═══ Records supplied ═══
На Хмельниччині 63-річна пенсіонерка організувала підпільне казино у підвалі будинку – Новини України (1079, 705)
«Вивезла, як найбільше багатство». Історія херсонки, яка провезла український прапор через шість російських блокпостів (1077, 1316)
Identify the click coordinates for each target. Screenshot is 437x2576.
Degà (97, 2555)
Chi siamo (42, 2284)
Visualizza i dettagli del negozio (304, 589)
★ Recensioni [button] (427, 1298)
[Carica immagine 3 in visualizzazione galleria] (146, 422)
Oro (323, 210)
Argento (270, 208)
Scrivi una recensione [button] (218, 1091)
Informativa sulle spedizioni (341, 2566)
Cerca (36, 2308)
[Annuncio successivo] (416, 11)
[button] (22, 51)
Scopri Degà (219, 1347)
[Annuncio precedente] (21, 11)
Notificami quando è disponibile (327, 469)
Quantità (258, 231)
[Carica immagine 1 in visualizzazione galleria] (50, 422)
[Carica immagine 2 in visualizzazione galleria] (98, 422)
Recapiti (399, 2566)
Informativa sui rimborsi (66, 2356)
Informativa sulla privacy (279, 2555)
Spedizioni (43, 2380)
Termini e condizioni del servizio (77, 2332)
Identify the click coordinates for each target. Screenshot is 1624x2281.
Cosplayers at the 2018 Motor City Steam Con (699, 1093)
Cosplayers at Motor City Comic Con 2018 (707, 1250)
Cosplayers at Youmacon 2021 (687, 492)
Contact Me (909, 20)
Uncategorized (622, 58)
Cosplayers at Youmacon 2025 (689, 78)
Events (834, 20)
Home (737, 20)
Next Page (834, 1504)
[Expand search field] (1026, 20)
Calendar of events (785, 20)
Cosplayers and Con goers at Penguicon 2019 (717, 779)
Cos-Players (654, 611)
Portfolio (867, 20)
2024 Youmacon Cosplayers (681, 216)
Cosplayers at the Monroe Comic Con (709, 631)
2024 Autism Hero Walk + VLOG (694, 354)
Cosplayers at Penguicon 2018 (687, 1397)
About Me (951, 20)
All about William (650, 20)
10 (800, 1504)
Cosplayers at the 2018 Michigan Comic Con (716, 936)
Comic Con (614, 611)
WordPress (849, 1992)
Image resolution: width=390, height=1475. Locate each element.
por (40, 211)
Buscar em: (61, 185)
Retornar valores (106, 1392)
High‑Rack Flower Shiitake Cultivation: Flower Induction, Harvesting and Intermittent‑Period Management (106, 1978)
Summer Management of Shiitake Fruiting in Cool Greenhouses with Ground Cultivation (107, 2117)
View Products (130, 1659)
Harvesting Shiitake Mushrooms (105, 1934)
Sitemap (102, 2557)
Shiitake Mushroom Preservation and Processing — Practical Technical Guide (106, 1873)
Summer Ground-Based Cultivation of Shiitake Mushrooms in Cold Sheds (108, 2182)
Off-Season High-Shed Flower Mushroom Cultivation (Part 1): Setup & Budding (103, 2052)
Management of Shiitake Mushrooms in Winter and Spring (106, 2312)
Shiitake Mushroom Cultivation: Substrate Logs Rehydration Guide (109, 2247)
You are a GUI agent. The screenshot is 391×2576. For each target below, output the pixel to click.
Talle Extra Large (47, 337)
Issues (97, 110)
═══
**Required action**. If the word "Youmacon" is on a line above, return that line.

**Response to the task**.
Cosplayers at Youmacon 2021 (687, 492)
Cosplayers at Youmacon 2025 (689, 78)
2024 Youmacon Cosplayers (681, 216)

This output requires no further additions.